Laird Barry J, McMillan Donald C, Fayers Peter, Fearon Kenneth, Kaasa Stein, Fallon Marie T, Klepstad Pål
European Palliative Care Research Centre, Norwegian University of Science and Technology, Trondheim, Norway;
Oncologist. 2013;18(9):1050-5. doi: 10.1634/theoncologist.2013-0120. Epub 2013 Aug 21.
Inflammation has been identified as a hallmark of cancer and may be necessary for tumorgenesis and maintenance of the cancer state. Inflammation-related symptoms are common in those with cancer; however, little is known about the relationship between symptoms and systemic inflammation in cancer. The aim of the present study was to examine the relationship between symptoms and systemic inflammation in a large cohort of patients with advanced cancer.
Data from an international cohort of patients with advanced cancer were analyzed. Symptoms and patient-related outcomes were recorded using the European Organisation for Research and Treatment of Cancer Quality of Life Questionnaire--Core Questionnaire. Systemic inflammation was assessed using C-reactive protein levels. The relationship between these symptoms and systemic inflammation was examined using Spearman rank correlation (ρ) and the Mann-Whitney U test.
Data were available for 1,466 patients across eight European countries; 1,215 patients (83%) had metastatic disease at study entry. The median survival was 3.8 months (interquartile range [IQR] 1.3-12.2 months). The following were associated with increased levels of inflammation: performance status (ρ = .179), survival (ρ = .347), pain (ρ = .154), anorexia (ρ = .206), cognitive dysfunction (ρ = .137), dyspnea (p= .150), fatigue (ρ = .197), physical dysfunction (ρ = .207), role dysfunction (ρ = .176), social dysfunction (ρ = .132), and poor quality of life (ρ = .178). All were statistically significant at p < .001.
The results show that the majority of cancer symptoms are associated with inflammation.
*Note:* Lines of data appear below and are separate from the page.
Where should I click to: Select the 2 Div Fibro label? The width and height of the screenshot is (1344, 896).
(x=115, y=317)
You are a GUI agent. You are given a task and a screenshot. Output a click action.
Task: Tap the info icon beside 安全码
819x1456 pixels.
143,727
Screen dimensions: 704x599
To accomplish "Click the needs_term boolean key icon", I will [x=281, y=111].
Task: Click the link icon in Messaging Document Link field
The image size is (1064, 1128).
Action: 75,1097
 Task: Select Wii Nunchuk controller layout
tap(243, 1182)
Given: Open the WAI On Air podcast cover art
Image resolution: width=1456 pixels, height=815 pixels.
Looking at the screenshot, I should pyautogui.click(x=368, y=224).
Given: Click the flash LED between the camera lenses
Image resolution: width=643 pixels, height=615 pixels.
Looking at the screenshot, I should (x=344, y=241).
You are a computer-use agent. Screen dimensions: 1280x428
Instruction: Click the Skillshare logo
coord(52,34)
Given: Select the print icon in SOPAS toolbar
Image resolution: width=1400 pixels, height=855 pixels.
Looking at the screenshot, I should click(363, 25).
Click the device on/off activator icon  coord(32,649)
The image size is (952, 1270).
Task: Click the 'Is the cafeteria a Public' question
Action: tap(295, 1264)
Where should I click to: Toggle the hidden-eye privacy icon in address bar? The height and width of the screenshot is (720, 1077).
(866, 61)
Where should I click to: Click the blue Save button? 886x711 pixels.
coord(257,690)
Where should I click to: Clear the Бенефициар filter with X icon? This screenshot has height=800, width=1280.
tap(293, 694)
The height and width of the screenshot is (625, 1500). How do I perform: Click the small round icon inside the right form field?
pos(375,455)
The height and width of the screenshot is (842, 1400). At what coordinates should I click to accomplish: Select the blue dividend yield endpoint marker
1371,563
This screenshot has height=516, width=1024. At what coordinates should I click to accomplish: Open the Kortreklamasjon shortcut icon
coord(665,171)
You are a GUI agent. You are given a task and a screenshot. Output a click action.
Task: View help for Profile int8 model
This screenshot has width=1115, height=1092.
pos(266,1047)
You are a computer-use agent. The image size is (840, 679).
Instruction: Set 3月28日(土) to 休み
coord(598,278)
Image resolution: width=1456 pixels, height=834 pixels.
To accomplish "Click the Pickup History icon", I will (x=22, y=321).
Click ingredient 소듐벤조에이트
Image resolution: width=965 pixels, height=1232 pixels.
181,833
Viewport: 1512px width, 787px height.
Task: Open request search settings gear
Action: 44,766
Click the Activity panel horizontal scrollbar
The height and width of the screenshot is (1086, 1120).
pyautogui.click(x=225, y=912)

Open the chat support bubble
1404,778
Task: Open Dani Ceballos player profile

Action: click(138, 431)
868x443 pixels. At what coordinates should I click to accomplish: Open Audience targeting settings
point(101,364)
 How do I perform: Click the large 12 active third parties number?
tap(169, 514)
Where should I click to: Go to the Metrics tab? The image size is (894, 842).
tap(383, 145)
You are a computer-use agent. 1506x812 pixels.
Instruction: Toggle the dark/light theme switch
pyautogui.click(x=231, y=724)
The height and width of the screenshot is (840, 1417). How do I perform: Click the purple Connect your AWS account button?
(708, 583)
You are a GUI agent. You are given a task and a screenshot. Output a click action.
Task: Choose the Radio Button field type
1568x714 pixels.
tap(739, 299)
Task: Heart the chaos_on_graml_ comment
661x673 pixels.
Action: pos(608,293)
The strength of the potential relationship between systemic inflammation and common cancer symptoms should be examined further within the context of an anti-inflammatory intervention trial.
炎症已被确认为癌症的一个标志,可能是肿瘤发生和维持癌症状态所必需的。炎症相关症状在癌症患者中很常见;然而,对于癌症中症状与全身炎症之间的关系知之甚少。本研究的目的是在一大群晚期癌症患者中检查症状与全身炎症之间的关系。
分析了来自一个国际晚期癌症患者队列的数据。使用欧洲癌症研究与治疗组织生活质量问卷核心问卷记录症状和患者相关结局。使用C反应蛋白水平评估全身炎症。使用Spearman等级相关性(ρ)和Mann-Whitney U检验检查这些症状与全身炎症之间的关系。
来自八个欧洲国家的1466名患者的数据可用;1215名患者(83%)在研究开始时患有转移性疾病。中位生存期为3.8个月(四分位间距[IQR]1.3 - 12.2个月)。以下因素与炎症水平升高相关:体能状态(ρ = 0.179)、生存期(ρ = 0.347)、疼痛(ρ = 0.154)、厌食(ρ = 0.206)、认知功能障碍(ρ = 0.137)、呼吸困难(p = 0.150)、疲劳(ρ = 0.197)、身体功能障碍(ρ = 0.20)、角色功能障碍(ρ = 0.176)、社会功能障碍(ρ = 0.132)和生活质量差(ρ = 0.178)。所有这些在p < 0.001时均具有统计学意义。
结果表明,大多数癌症症状与炎症相关。全身炎症与常见癌症症状之间潜在关系的强度应在抗炎干预试验的背景下进一步研究。